Las pruebas realizadas el curso pasado por la Fundación Promete para detectar niños especialmente talentosos no eran más que un examen de fin de curso, cuyos resultados dieron muchos 'falsos positivos' y dejaron fuera a alumnos muy dotados. Además, el 'tratamiento específico a su condición' que se les va a dar ahora será, sin embargo, a través de programas recomendados para niños con problemas de aprendizaje. Todo ello, a través de una fundación externa, vinculada a la empresa que ahora proporcionará dichos programas; y por un coste total que la Consejería de Educación tuvo que acometer de 18.000 euros el año pasado, y una cantidad «desconocida éste, porque la han escondido en los presupuestos».
Éstos son, grosso modo, los hechos que denunciaron ayer la Federación de Asociaciones de Padres de Alumnos (Fapa), la Asociación de Orientadores (Apolar) y varios sindicatos de enseñanza. La historia parte de la prueba que realizó el curso pasado la Fundación Promete (dedicada a detectar niños con grandes capacidades intelectuales), cuyos resultados, publicados hace un mes, arrojaron un saldo de 342 casos detectados entre niños de 3º de Primaria.

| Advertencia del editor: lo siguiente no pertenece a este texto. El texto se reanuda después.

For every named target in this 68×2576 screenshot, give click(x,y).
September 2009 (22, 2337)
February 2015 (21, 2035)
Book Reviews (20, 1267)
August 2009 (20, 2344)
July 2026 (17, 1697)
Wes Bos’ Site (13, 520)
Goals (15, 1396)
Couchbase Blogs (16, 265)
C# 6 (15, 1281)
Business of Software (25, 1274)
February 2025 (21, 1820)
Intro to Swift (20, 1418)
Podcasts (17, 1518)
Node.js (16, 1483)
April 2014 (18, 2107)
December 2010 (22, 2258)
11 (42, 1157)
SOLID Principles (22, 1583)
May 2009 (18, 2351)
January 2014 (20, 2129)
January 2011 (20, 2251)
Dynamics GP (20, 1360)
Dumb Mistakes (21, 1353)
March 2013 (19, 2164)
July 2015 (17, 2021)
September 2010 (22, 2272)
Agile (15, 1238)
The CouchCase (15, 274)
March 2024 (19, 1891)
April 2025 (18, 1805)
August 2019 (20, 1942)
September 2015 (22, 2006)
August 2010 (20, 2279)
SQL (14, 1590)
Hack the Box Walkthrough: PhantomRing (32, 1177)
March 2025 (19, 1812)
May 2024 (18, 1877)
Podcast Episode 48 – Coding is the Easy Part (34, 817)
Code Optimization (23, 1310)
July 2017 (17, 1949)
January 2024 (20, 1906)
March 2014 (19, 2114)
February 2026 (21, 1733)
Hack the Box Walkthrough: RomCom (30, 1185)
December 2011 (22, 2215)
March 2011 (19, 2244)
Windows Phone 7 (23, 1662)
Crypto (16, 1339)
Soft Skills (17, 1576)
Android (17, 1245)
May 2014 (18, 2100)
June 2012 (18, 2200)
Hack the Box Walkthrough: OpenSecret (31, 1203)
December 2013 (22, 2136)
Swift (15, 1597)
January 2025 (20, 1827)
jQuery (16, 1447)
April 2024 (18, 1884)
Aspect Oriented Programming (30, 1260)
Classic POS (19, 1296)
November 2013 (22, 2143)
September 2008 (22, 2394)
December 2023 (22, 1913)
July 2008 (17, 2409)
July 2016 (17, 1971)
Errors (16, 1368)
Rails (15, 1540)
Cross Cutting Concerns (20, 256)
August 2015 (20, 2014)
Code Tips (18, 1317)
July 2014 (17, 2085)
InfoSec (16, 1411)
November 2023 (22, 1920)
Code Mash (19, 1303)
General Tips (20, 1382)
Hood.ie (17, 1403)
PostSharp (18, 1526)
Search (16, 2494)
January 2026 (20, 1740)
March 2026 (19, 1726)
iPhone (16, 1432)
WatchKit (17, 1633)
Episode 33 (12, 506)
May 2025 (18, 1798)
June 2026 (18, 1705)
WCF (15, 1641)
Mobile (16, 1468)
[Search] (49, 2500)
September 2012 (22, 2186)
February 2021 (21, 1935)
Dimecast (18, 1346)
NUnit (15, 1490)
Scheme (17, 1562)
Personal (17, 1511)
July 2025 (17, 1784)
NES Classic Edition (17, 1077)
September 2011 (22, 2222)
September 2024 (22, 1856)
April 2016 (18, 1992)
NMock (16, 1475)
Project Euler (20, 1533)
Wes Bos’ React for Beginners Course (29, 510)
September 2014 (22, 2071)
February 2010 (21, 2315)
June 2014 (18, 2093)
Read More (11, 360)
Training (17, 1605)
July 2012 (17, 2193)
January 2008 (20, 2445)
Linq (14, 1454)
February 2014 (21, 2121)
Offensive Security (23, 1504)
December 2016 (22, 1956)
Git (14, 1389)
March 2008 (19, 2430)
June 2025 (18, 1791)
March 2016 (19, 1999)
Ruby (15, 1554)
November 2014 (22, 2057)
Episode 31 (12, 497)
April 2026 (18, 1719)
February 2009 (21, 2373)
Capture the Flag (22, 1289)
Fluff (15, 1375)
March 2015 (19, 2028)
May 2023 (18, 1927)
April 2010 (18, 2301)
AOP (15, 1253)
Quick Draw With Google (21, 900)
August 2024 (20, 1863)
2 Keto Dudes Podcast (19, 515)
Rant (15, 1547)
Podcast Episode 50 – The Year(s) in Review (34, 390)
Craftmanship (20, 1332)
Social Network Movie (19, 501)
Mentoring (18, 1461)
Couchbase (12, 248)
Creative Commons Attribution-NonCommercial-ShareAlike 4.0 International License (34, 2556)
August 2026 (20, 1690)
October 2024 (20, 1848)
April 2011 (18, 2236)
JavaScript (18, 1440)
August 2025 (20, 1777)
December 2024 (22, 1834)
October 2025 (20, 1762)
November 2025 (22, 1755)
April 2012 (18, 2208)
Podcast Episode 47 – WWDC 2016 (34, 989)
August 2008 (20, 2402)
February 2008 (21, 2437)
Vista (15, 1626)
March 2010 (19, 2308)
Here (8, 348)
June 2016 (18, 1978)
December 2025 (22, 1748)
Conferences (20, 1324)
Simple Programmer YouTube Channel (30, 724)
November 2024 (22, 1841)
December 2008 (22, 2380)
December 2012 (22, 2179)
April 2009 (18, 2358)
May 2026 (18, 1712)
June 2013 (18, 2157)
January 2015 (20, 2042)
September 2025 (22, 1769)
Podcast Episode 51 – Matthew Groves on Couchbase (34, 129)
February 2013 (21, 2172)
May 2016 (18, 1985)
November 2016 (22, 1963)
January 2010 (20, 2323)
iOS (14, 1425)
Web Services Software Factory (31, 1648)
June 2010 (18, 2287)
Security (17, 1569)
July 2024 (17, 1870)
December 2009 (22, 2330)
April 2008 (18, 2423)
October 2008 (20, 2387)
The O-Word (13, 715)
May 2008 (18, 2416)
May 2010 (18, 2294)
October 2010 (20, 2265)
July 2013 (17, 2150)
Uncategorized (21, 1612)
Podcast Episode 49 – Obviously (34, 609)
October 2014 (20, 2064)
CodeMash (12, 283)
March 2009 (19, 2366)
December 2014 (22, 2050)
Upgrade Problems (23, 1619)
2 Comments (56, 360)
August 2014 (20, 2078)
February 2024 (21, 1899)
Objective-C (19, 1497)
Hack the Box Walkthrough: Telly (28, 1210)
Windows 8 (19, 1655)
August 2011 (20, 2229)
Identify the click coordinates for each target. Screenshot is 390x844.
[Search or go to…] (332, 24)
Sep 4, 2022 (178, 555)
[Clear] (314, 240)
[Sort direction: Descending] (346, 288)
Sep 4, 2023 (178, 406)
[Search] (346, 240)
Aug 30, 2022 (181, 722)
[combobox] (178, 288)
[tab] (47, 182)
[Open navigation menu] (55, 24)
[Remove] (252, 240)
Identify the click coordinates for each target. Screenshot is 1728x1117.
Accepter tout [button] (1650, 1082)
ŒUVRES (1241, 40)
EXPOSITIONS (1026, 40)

Charo Centeno, presidenta de Apolar, denunció ayer que «esa prueba fue un examen de lengua y matemáticas que se puede equiparar perfectamente con el que pone un profesor a final de curso». De ello derivó que «muchos talentos se han quedado fuera, y ha habido falsos positivos». También citó casos de «clases donde casi el 50% de los alumnos han resultado ser muy dotados, algo que rebasa cualquier estadística».
En todo caso, los seleccionados realizarán ahora cursos por Internet con los programas 'Destinomates' y 'Abra palabra', ambos distribuidos por Educaline: los orientadores criticaron que ambos, según la publicidad con que se anuncian, están pensados para niños con deficiencias de aprendizaje, y no para talentos. Alicia Romero, de UGT, anotó además la «curiosidad» de que «el presidente de Promete es también gerente de Educaline en La Rioja»; y Noelia Zorzano, de Anpe, añadió que «la Consejería está favoreciendo a este señor».
En último término, los educadores mostraron su malestar con la Consejería porque «siempre nos ha negado un plan de atención a la diversidad, que es un modelo integrador; pero ahora gasta dinero en privatizar una prueba que es excluyente y que, al final, duplica un servicio que ya existe con la labor de orientadores y programas existentes». La Fapa, en palabras de Teresa Sánchez, criticó además «la falta de información».